Moving the words around
Suppose you get your 5 words and cannot form a PAO. Now what? You can lend the bad word to the next chunk, and take the best-looking word from the next chunk. So while usually, we talk about a chunk of 5, we actually work with two chunks of 5 each time.
Working with 3×3 matrix can actually be easier, as we can choose on the fly at which row each next word is most likely to be used. In some way the 5×5 matrix is even better since the 3×3 part can be built nearly perfectly, the 5 words part can be passable, and the annoying extra words will get the last row and be memorized separately.
On the other hand, the larger matrices offer additional complexity to processing and require more working memory – which limits the complexity of the texts we can process. For me, it feels like giving up 20 IQ points to get 30% faster memorization. A hard choice to make.
From words to PAO
A PAO made from 5 words is pretty standard. 1 word for action, 2 words for a person, 3 words for an object with one spare to use as we want – often dual coding or providing a context.

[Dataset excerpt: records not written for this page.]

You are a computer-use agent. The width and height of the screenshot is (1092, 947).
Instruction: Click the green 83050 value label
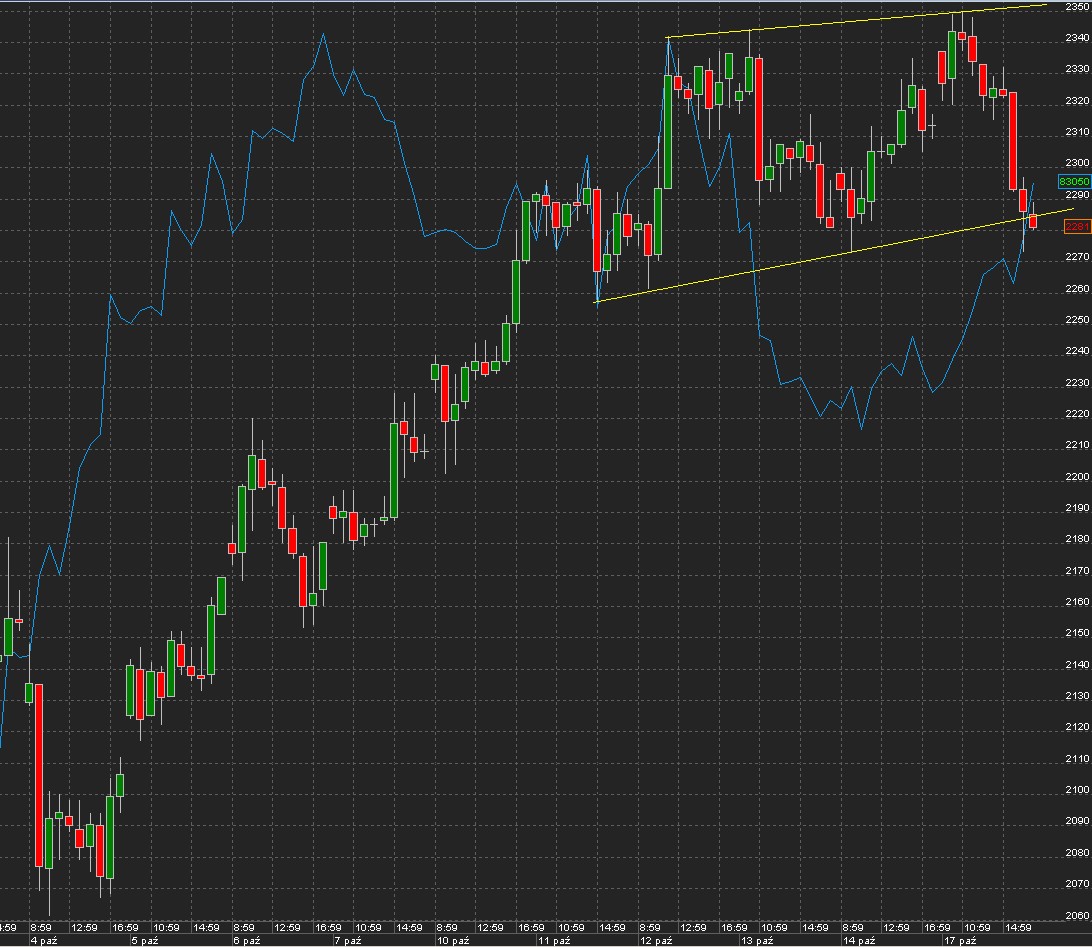pyautogui.click(x=1074, y=181)
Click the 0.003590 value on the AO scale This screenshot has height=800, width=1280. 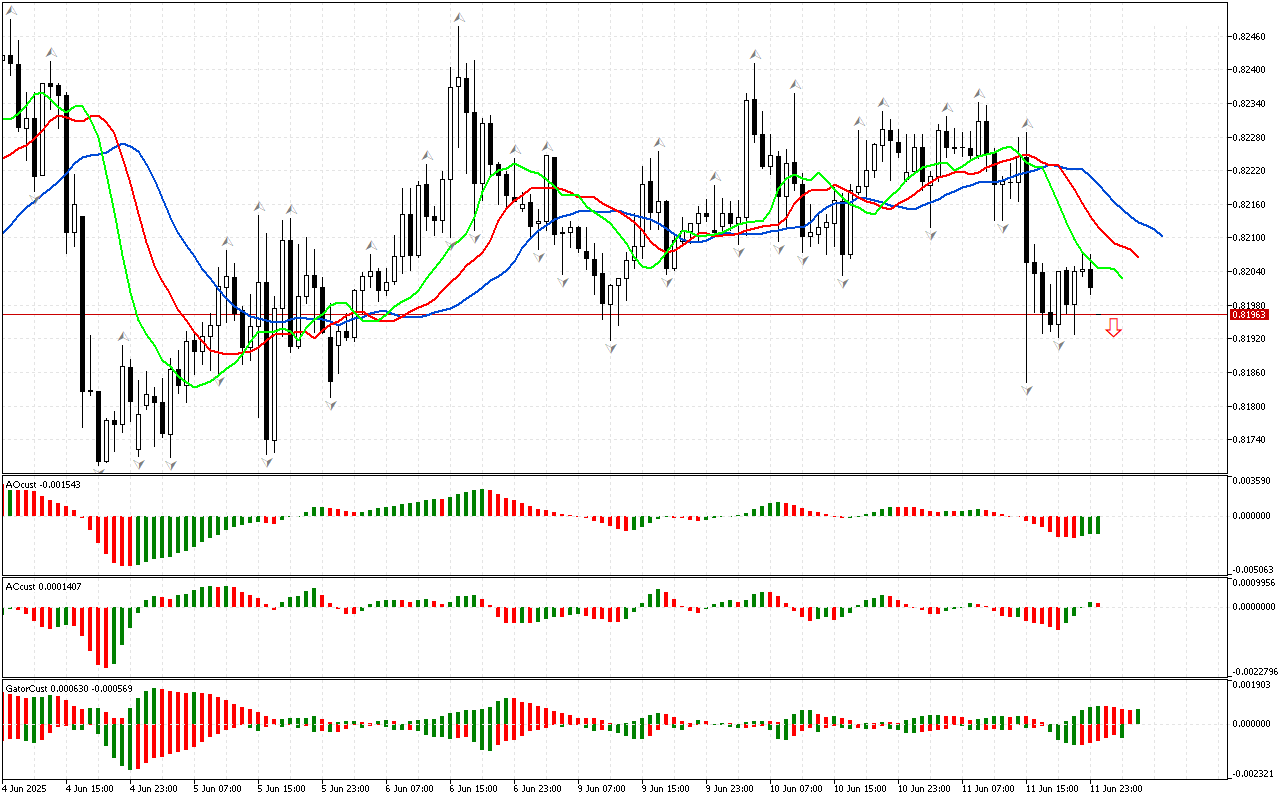1248,481
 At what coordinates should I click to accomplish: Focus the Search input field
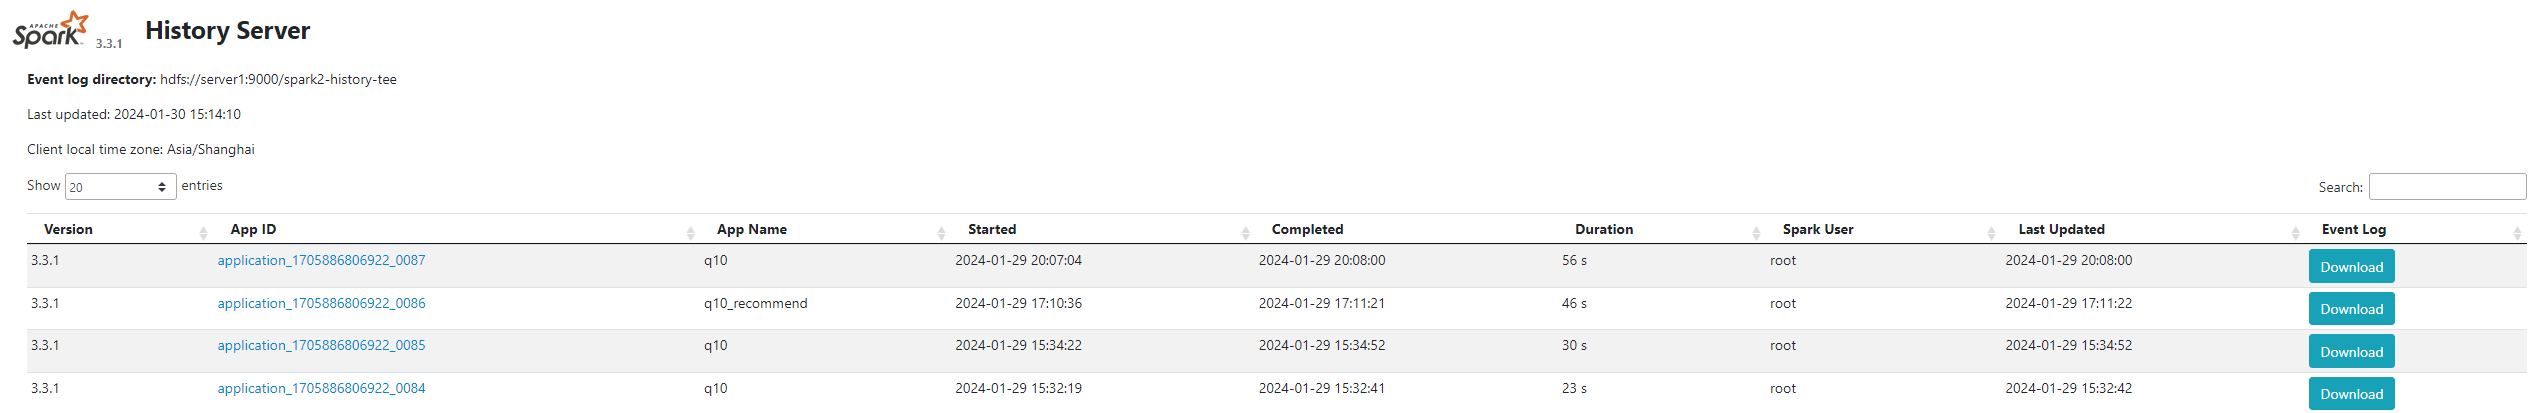coord(2447,187)
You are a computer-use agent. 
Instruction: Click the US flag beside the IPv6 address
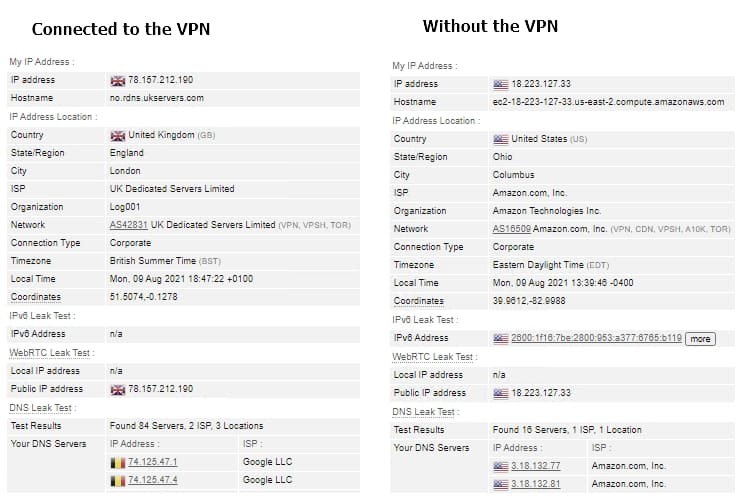(501, 338)
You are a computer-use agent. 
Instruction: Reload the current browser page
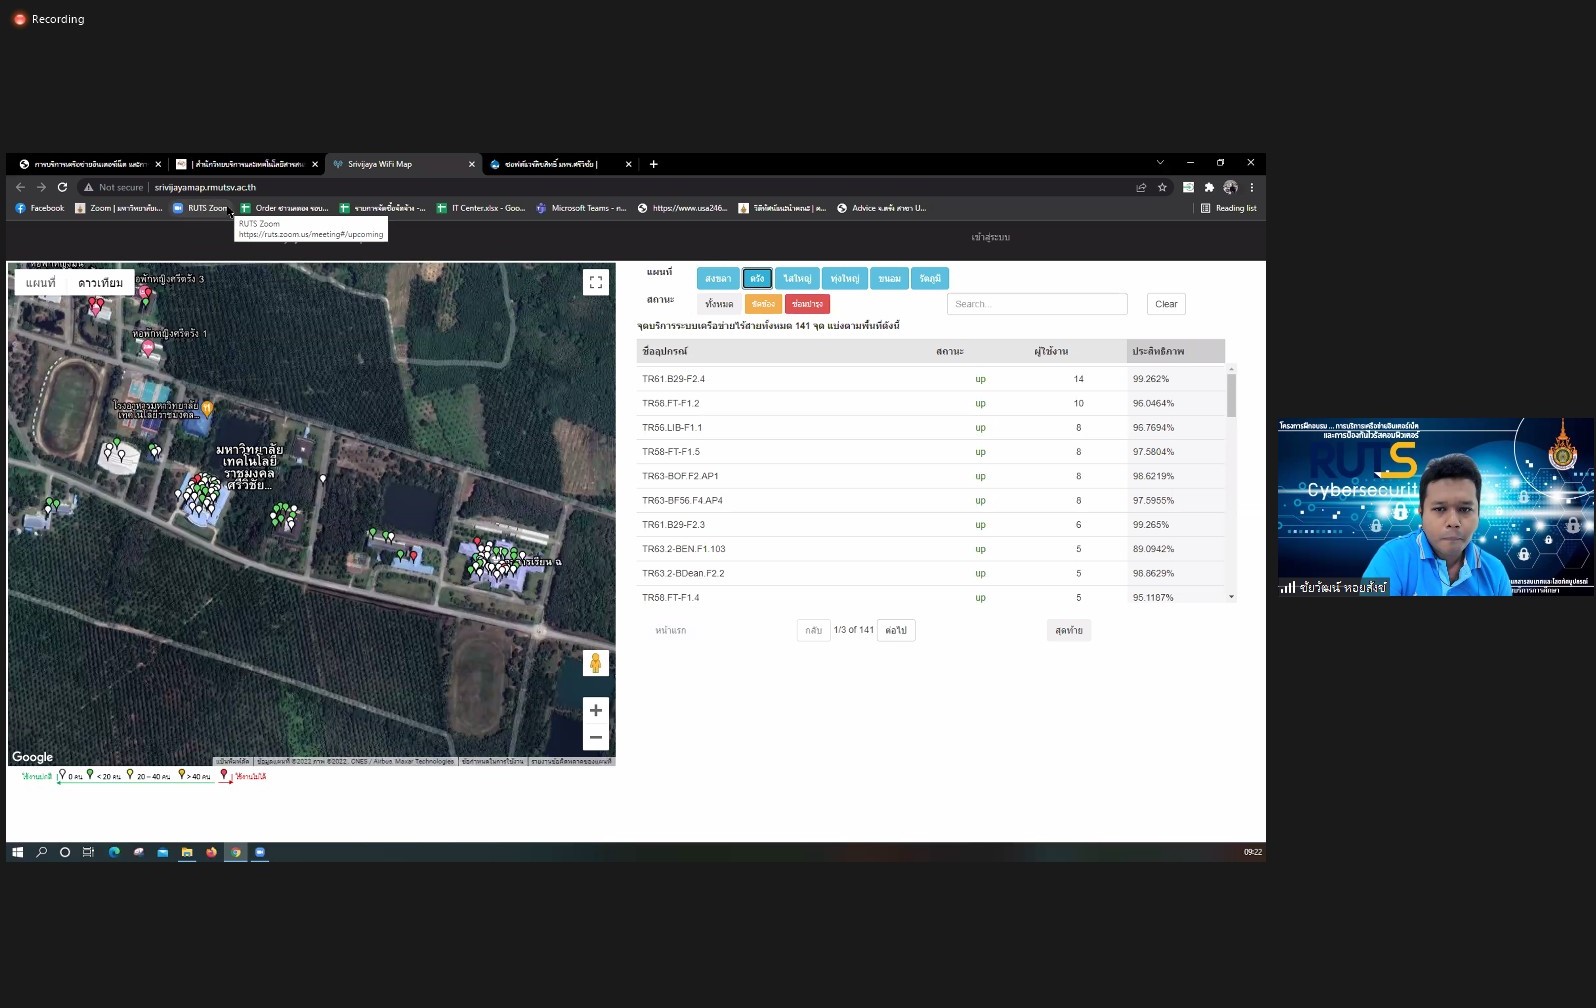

A 3×3 matrix is a bit more complex. We can make two PAO objects, or accessorize our current PAO.
A 5×5 matrix usually hides at least one word that is very hard to visualize and it may require an entire dedicated PAO just for itself.
Putting PAO in mental palaces and mindmaps
In any case, a room in a mental palace has 4 corners which is best fit to 4 PAO objects. A 20 words selection can stand in the corners of one room. A room in a mental palace also has walls, which are great for mindmaps. Just notice that mindmaps are very good for highly hierarchical information. We can introduce 4 branches per node – just like room corners – and at the end 4 leaves, e.g. 4 PAOs.
So while the first layer of chunking follows multiples of 5, the next layer is best suited for multiples of 4. You can use other numbers, but then you will need to make special adaptations in your methdology.
For example, 6 is a fine number for a PAO, and you can put 2 PAOs along the wall where there are no doors, just below the mindmaps. In a mindmap you can use radix 6, usually as two clusters of branches per node. Harder to remember, harder to learn, possibly slower, but definitely doable.
The hard part
Now, this was not even the hard part. The hard part is doing this procedure each section. As we read we collect all words from the section into a chunk of 5 words, or 3×3 matrix, or 5×5 matrix. After reading the section we have the chunk. While performing saccadic eye motion, visualize the chunk and put it into the mental palace – as PAO or mindmap as you wish. And continue. As fast as you can. Without even thinking about the process. This is the challenge. It is hard initially, and usually, it is attempted after mastering reading without chunking, Yet only when you master it, your memorization speed catches up with your reading speed – at high speeds.